Authors in Adebowale et al. [10] proposed a hybrid
approach comprising Search and Heuristic Rule and Logistic Regression (SHLR) for efficient phishing attack detection.
Authors proposed three steps approach: (1) the most of website shown in the result of a search query is legal if the
web page domain matches the domain name of the websites retrieved in results against the query, (2) the heuristic
rules defined by the character features (3) an ML model to
predict the web page to be either a legal web page or a phishing attack. Authors in Patil et al. [53] used LR, DT, and RF
techniques to detect a phishing attack, and they believe the
RF is a much-improved way to detect the attack. The drawback of this system is detecting some minimal false-positive
and false-negative results. Authors in Niranjan et al. [48]
used the UCI dataset on phishing containing 6157 legitimate and 4898 phishing instances out of a total of 11,055
instances. The EKRV model was used that involves a combination of KNN and random committee techniques. Authors
in Chiew et al. [19] used two datasets one from 5000 phishing web-pages based on URLs from PhishTank and second
OpenPhish. Another 5000 legitimate web-pages were based
on URLs from Alexa and the Common Crawl5 archive. They
used Hybrid Ensemble Strategy. Authors in Pandey et al. [50]
used a dataset from the Website phishing dataset, available
online in a repository of the University of California. This
dataset has 10 features and 1353 instances. They trained an
RF-SVM hybrid model that achieved an accuracy of 94%.
Authors in Niranjan et al. [48] proposed an ensemble technique through the voting and stacking method. They selected
the UCI ML phishing dataset and take only 23 features out
of 30 features for further attack detection. Out of a total of
11,055 instances, the dataset has 6157 legitimate and 4898
phishing instances. They used the EKRV model to predict the
phishing attack. Authors in Patil et al. [53] proposed a hybrid
solution that uses three approaches: blacklist and whitelist,
heuristics, and visual similarity. The proposed methodology
monitors all traffic on the end-user system and compares
each URL with the white list of trusted domains. The website analyzes various details for features. The three outcomes
are suspicious websites, phishing websites, and legitimate
websites. The ML classifier is used to collect data and to
generate a score. If the score is greater than the threshold,
then they marked the URL as a phishing attack and immediately blocked it. They used LR, DT, and RF to predict the
accuracy of their test websites.
Authors in Jagadeesan et al. [33] utilized RF and SVM to
detect phishing attacks. They used two types of datasets the
first one is from the UCI machine learning repository which
has 30 features. This dataset consists of 2456 entries of phishing and non-phishing URLs. The second dataset consists
of 1353 URLs which has 10 features and three categories:
Phishing, non-Phishing, and suspicious. Authors in Pandey
et al. [50] used the dataset of a repository of the University of
California. The dataset has 10 features and 1353 instances.

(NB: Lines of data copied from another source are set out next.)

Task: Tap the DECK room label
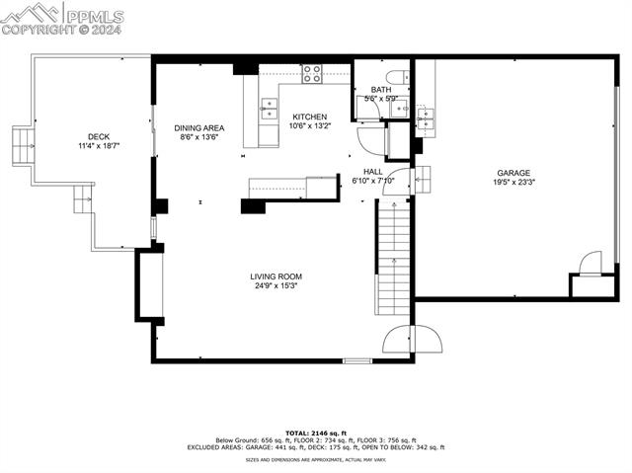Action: coord(98,137)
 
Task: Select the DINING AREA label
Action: coord(198,128)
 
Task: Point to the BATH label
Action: coord(380,90)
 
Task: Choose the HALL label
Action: coord(372,171)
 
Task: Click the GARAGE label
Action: coord(513,173)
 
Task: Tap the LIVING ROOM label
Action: coord(276,276)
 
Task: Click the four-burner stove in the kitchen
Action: coord(311,72)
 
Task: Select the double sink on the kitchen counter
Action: coord(268,108)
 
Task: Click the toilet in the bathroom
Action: coord(395,77)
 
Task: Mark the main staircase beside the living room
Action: coord(393,257)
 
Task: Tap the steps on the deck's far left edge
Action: coord(21,146)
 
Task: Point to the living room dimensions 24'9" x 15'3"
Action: coord(276,286)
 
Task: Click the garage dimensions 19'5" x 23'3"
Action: coord(513,183)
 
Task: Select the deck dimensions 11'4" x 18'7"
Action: coord(98,146)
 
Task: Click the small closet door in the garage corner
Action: coord(589,265)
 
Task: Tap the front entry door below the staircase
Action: coord(397,340)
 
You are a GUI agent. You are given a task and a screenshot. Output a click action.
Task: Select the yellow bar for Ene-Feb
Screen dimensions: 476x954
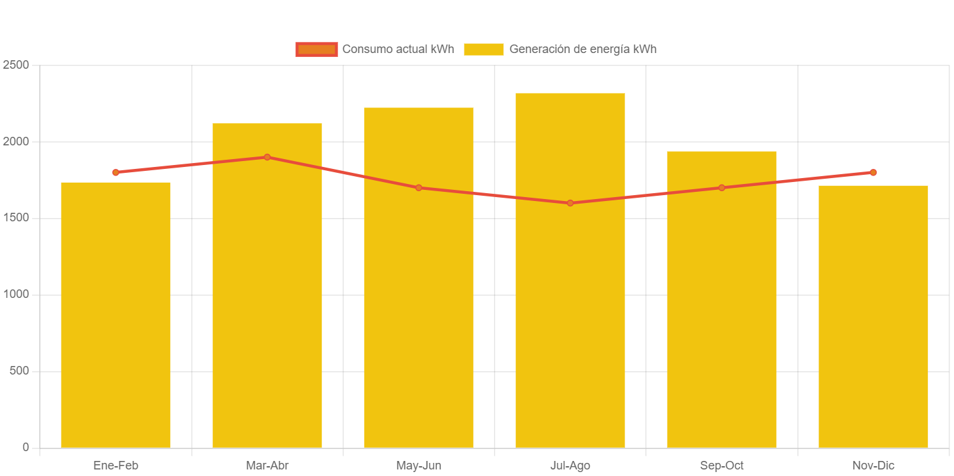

They trained a hybrid model comprising RF and SVM which
they utilize to predict the accuracy.
3 Discussion
Phishing is a deceitful attempt to obtain sensitive data using
social networking approaches, for example, usernames and
passwords in an endeavor to deceive website users and getting their sensitive credentials [24]. Phishers prey on human
emotion and the urge to follow instructions in a flow. Phishing is so omnipresent in the internet world that it has become
a constant threat. In phishing, the biggest challenge is that
the attackers are continuously devising new approaches to
deceive clients such that they fall prey to their phishing traps.
A comparative study of previous works using different
approaches is discussed in the above section with details.

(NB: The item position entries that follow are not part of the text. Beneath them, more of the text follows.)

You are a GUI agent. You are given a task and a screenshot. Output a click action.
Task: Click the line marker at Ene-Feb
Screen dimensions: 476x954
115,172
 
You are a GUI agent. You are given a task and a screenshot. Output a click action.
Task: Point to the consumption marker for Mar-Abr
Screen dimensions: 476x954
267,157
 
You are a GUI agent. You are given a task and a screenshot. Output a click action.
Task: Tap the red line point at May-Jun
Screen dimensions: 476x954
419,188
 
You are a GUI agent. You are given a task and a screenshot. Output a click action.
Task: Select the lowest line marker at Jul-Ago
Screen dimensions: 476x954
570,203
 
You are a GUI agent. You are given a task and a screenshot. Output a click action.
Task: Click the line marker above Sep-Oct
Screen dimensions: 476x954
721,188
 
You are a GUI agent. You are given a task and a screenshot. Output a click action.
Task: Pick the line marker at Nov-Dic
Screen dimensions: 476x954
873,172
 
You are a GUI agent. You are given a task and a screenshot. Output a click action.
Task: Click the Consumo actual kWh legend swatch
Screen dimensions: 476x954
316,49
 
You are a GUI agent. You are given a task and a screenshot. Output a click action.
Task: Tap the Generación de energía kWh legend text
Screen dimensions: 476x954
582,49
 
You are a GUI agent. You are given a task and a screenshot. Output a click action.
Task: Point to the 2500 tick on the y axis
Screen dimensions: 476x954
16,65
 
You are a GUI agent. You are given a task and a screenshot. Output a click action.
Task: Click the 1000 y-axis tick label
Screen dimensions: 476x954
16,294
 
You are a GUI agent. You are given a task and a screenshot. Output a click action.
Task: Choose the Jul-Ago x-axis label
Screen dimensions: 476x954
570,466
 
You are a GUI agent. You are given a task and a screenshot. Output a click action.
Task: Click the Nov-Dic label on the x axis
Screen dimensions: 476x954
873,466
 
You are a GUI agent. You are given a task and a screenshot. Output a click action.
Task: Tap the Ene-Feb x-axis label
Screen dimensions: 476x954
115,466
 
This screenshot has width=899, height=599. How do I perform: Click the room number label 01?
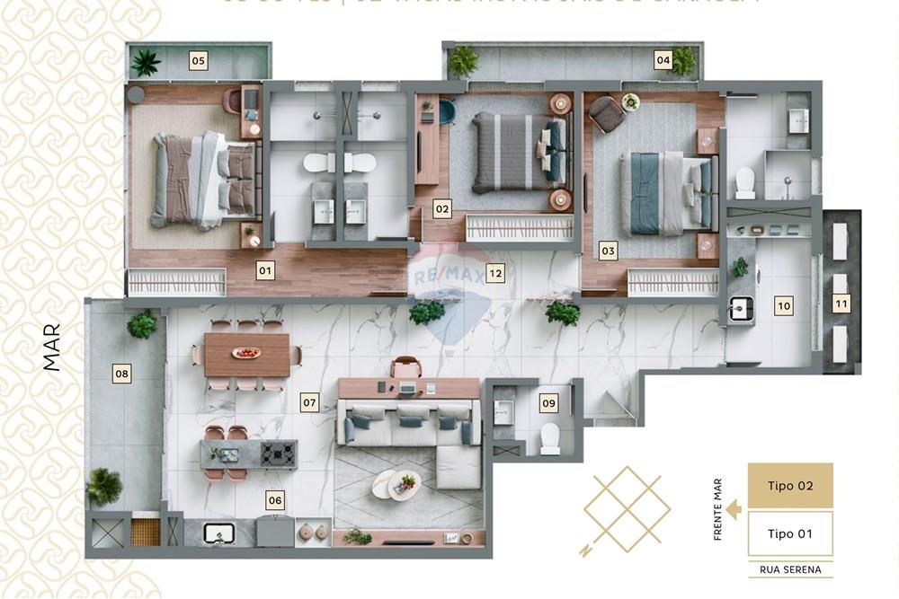coord(265,269)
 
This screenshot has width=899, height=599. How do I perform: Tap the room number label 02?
coord(441,209)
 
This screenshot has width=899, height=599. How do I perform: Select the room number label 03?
coord(608,251)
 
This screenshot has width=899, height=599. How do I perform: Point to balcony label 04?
coord(663,60)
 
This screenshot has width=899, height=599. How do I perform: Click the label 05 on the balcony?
coord(199,61)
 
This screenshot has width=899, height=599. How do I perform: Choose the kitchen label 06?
coord(275,500)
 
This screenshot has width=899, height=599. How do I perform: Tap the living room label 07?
coord(310,402)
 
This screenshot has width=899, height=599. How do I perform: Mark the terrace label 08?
coord(122,374)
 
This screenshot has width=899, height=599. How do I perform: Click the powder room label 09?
coord(548,403)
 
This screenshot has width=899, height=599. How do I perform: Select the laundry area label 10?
coord(784,305)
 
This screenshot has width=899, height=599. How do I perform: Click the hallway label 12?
coord(495,274)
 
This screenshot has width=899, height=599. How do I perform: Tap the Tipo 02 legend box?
coord(790,486)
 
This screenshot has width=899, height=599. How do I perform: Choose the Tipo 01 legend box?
coord(790,533)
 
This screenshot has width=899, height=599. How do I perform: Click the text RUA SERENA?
coord(790,569)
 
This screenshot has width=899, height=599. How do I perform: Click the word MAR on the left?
coord(52,348)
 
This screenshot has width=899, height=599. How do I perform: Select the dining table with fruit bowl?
coord(247,355)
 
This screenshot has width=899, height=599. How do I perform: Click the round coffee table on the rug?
coord(396,484)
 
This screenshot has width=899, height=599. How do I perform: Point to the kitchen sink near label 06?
coord(219,533)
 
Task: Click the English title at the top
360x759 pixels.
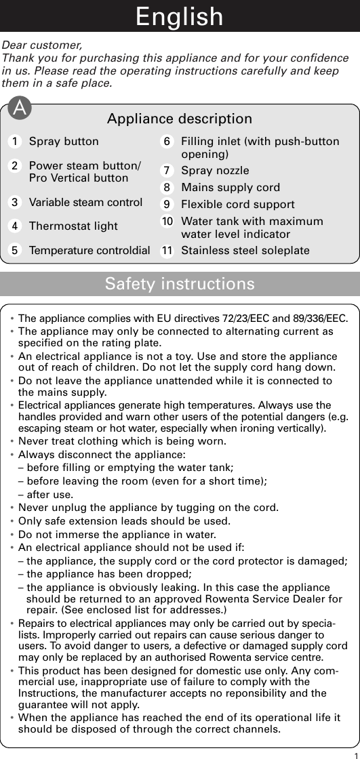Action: point(180,16)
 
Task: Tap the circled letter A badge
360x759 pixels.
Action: point(22,108)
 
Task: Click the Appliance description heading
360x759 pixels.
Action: point(180,119)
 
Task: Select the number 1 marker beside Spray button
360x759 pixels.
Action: point(14,142)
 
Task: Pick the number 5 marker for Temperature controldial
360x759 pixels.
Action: point(14,251)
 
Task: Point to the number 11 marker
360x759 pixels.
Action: point(166,251)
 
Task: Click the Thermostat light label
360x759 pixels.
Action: point(73,226)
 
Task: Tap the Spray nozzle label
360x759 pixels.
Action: point(215,171)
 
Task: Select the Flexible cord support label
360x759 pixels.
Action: point(238,204)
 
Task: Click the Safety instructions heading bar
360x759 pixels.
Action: point(180,283)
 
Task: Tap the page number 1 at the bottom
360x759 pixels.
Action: point(355,754)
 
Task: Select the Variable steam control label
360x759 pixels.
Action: point(85,202)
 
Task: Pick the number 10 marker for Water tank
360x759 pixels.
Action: point(166,221)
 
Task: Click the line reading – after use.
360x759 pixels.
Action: point(43,494)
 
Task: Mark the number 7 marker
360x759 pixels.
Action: point(166,171)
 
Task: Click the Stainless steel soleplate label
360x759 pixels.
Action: point(245,251)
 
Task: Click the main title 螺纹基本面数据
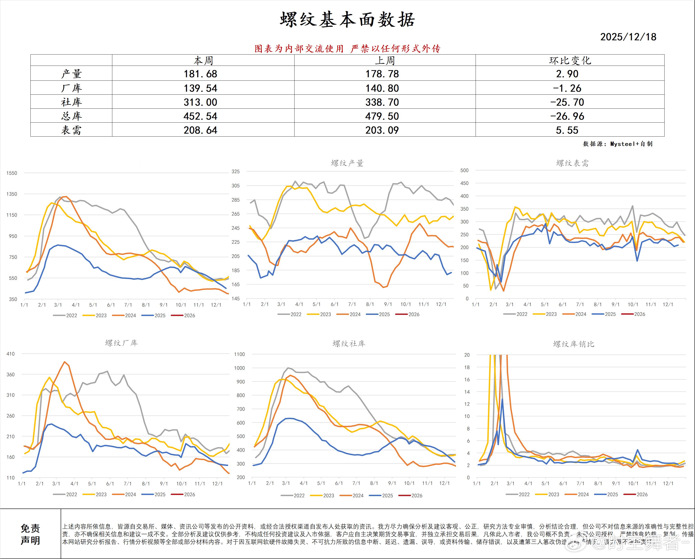347,20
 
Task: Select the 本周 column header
203,60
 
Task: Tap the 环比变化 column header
570,60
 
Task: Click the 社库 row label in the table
71,102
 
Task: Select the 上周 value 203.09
382,130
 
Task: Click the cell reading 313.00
200,102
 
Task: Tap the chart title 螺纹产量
347,163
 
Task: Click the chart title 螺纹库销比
573,344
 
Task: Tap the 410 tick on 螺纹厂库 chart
11,354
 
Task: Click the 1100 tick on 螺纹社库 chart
239,354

Machine learning based approaches, deep learning based
approaches, scenario-based approaches, and hybrid techniques are deployed in past to tackle this problem. A detailed
comparative analysis revealed that machine learning methods
are the most frequently used and effective methods to detect
a phishing attack. Different classification methods such as
SVM, RF, ANN, C4.5, k-NN, DT have been used. Techniques
with feature reduction give better performance. Classification is done through ELM, SVM, LR, C4.5, LC-ELM, kNN,
XGB, and feature selection with ANOVA detected phishing attack with 99.2% accuracy, which is highest among all
methods proposed so far but with trade-offs in terms of computational cost.

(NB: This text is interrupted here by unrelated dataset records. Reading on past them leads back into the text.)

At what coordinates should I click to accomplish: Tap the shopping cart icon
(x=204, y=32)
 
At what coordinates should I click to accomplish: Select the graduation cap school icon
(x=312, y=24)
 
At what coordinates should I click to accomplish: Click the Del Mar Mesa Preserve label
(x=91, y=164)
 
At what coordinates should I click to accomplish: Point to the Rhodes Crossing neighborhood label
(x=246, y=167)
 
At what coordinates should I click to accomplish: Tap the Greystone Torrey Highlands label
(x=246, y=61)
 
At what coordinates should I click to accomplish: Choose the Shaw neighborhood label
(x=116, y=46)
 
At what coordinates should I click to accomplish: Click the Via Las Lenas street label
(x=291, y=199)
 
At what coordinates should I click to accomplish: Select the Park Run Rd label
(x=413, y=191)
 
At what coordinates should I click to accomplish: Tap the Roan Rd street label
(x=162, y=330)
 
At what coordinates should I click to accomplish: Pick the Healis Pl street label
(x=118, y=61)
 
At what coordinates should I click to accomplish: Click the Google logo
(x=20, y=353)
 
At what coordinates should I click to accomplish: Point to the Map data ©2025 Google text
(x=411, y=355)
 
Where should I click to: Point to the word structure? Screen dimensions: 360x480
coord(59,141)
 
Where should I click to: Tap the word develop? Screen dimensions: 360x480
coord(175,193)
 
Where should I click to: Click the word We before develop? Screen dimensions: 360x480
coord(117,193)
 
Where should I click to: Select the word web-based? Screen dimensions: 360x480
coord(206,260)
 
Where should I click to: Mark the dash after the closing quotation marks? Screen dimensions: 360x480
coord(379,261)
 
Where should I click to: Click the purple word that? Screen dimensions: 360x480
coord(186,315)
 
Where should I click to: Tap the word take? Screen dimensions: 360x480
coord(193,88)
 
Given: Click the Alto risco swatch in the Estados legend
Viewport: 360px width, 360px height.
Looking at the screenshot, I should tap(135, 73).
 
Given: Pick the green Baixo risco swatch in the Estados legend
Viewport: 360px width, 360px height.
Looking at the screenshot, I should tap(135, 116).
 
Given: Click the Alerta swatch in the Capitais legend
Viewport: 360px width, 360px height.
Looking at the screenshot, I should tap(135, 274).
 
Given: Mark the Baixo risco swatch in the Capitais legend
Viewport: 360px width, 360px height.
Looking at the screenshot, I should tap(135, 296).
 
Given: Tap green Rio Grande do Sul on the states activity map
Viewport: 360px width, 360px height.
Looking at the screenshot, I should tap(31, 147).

The RF method gives the best performance with the highest accuracy among any other classification methods on
different datasets. Several studies proved that more than 95%
attack detection accuracy can be achieved using a RF classification method. UCI machine learning dataset is the common
dataset that has been used by researchers for phishing attack
detection in past.
In various studies, the researchers also created a scenariobased environment to detect phishing attacks but these
solutions are only applicable for a particular environment.
Individual users in each organization exhibit different behaviors and individuals in the organization are sometimes aware
of the scenarios. The hybrid learning approach is another
way to detect phishing attacks as it occasionally gave better
accuracy than that of a RF. Researchers are of the view that
some ensemble models can further improve performance.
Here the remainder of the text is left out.